LEFT OUTER JOIN IS NULL or WHERE xx NOT IN(select..)

  • Which query is better for performance? It's not readily apparent to me by looking at the Execution Plans, neither method utilizes a Table Scan.. So is it a coin toss?

    Does anyone have any best practices or standards on this topic?

     

    Select inv.*

    FROM dbo.Inventory inv

    LEFT OUTER JOIN dbo.InvHist hst

    ON hst.InvID = inv.InvID

    WHERE hst.InvID IS NULL

    OR THIS QUERY

    Select inv.*

    FROM dbo.Inventory inv

    WHERE inv.IndID NOT IN(SELECT InvID FROM dbo.InvHist)

     

    - tia

    Mark

  • These queries are not equal, they potentially return different results.

    See http://www.sqlservercentral.com/forums/shwmessage.aspx?forumid=8&messageid=236443

    _____________
    Code for TallyGenerator

  • Actually, is this case only, the two SQL statements are logically equivalant and would produce identical results.

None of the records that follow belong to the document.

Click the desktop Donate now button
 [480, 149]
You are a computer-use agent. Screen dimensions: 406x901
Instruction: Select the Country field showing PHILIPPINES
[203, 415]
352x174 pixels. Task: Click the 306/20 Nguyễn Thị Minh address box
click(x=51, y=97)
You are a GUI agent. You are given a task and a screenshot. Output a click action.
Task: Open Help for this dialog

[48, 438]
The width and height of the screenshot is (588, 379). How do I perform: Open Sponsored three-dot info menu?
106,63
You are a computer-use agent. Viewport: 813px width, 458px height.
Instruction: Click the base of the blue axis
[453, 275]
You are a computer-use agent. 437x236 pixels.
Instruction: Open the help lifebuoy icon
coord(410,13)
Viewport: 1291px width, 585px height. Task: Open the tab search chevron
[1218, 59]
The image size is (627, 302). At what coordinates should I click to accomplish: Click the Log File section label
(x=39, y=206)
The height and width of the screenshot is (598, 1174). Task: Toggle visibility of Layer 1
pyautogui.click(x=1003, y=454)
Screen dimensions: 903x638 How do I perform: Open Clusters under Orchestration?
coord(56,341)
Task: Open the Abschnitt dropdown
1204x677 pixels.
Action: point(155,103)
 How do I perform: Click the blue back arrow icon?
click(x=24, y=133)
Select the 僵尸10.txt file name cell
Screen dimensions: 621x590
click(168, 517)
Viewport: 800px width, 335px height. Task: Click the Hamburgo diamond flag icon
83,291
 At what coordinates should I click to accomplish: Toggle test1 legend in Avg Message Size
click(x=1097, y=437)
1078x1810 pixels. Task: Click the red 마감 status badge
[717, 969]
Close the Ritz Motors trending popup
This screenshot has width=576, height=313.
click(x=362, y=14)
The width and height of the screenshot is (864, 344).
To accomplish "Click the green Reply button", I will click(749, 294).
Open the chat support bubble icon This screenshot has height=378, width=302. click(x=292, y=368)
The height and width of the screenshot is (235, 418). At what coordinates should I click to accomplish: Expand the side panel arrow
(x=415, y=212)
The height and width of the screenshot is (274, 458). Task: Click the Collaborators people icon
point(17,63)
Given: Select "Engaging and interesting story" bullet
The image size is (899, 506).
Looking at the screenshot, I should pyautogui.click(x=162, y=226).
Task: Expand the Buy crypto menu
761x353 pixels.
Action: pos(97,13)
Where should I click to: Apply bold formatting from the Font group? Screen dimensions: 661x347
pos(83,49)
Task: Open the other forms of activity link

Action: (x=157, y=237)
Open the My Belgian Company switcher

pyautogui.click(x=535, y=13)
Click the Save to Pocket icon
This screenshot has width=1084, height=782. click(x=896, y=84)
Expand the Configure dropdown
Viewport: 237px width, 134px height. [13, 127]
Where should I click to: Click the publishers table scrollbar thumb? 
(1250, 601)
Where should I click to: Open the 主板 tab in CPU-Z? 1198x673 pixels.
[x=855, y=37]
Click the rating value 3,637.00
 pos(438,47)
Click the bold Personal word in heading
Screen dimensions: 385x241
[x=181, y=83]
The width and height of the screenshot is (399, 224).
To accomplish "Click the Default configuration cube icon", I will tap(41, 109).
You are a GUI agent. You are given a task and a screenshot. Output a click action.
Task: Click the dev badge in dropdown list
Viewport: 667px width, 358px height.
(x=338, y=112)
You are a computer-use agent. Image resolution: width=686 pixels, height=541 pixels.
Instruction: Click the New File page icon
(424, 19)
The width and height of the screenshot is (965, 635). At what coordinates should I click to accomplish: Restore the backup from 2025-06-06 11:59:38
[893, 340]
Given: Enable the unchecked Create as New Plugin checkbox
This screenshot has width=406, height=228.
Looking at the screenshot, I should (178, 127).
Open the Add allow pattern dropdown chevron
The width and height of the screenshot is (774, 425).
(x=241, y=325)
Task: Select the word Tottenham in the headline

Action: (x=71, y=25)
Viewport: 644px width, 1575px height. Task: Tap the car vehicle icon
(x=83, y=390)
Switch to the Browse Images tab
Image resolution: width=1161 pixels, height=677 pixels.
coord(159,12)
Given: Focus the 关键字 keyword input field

    The join criteria is "ON hst.InvID = inv.InvID" and since nulls = null evaluates to unknown, not true, the InvHist row with nulls would not be included. Then the restriction "WHERE hst.InvID IS NULL", elimates all rows that are joined.

    The SQL optimizer is smart enought to recognize this and changes the 'LEFT OUTER JOIN" to "LEFT SEMI JOIN" sometimes also known as "EXISTENTIAL JOIN".

    To the original question, although in this case, both SQL statements will have identical execution plans, there are a more complex case, such as when the join criteria has multiple columns, where neither solution is optimal.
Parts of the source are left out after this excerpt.